All About Carbohydrates
The relationship between carbohydrates and people with diabetes can be confusing. Let’s take a look at what carbohydrates are and how to fit them into a delicious, nutritious eating plan. All food is made up of a combination of three nutrients. Carbohydrate, protein, and fat. Carbohydrates (carbs) are an important source of vitamins, minerals, phytonutrients, and in many cases, fiber, all of which support good health. They are the preferred energy source for the brain. However, carbs are also the nutrient that affects blood glucose the most. Given all of the benefits of carbohydrates, we don’t want to cut them out of our diet altogether, but we do want to be sure to choose the healthiest carbs in the right amount. Carbohydrates are made up of three components: starch, fiber, and sugar. Starch and fiber are complex carbs, while sugar is a simple carb. Between the two, complex carbs are the clear winner.
Complex carbs are typically more nutrient-dense than simple carbs. They take longer to digest, and this gradual digestion process results in a slower release of glucose into the bloodstream. This helps maintain stable blood glucose levels and provides fuel for physical activities. Additionally, complex carbs are often rich in fiber, which aids in digestion, promotes satiety, and can help maintain healthy cholesterol levels.
Good sources of starch and fiber include:
- whole fruits,
- starchy vegetables such as corn and sweet potato,
- legumes such as lentils, black beans, kidney beans and pinto beans
- whole grains such as brown rice, quinoa or barley
- whole grain breads and crackers.
Simple carbs are quickly digested and absorbed and are often responsible for quick spikes in blood sugars after meals or snacks.

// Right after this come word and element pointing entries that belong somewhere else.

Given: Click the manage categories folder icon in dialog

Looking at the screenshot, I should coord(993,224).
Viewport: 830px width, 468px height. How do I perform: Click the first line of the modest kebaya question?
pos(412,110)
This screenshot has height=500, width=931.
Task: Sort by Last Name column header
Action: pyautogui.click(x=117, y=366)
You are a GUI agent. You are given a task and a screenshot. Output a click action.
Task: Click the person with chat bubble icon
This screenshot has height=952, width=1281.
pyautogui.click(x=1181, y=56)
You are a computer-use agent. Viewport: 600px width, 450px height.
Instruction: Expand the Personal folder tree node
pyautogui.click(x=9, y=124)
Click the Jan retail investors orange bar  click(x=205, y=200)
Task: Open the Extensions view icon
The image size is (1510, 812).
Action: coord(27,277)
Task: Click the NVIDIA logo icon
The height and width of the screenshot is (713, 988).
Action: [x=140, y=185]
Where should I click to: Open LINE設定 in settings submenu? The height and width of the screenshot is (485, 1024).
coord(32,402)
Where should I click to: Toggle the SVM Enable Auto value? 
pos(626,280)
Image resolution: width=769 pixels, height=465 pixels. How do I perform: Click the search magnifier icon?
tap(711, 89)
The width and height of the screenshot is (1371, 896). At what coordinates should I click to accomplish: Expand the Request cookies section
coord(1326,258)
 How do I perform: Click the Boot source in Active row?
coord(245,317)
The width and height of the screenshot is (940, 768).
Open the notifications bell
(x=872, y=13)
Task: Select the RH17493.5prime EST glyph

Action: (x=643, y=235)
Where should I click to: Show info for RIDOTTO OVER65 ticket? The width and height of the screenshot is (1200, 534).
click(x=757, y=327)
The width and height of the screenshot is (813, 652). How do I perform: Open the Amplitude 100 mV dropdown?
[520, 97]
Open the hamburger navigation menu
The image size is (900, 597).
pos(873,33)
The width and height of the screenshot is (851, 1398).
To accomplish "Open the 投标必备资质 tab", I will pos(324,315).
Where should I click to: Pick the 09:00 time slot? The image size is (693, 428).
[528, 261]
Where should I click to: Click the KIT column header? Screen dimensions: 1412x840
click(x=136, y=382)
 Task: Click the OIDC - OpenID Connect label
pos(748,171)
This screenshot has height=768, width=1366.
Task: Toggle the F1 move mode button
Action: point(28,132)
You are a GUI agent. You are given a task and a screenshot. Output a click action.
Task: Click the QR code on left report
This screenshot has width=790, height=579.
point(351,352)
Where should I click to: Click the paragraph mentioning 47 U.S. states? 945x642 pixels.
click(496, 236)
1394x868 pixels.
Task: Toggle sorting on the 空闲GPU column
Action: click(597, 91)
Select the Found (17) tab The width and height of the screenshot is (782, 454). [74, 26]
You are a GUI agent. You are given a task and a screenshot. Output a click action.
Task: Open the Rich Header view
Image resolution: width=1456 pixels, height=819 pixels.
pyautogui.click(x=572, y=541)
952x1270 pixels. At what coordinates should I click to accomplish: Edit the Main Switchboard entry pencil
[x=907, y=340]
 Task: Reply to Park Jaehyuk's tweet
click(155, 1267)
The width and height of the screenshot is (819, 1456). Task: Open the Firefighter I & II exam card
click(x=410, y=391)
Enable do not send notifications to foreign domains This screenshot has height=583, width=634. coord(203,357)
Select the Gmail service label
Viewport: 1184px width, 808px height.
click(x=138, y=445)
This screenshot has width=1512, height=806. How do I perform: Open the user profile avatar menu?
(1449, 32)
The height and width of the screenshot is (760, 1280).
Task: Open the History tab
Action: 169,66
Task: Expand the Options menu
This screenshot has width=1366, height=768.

Simple carbs are found in added sugars such as table sugar, candy, sweets, and sodas. These foods have little nutritional value. On the other hand, fruits and milk are also considered simple carbs but contain important vitamins and minerals and in the case of milk, protein as well. Choosing the right carbs can take time and practice. With a little bit of information and a keen eye for nutrition labels, you can start making healthier choices to energize your body, fuel your brain, and protect yourself from long-term complications.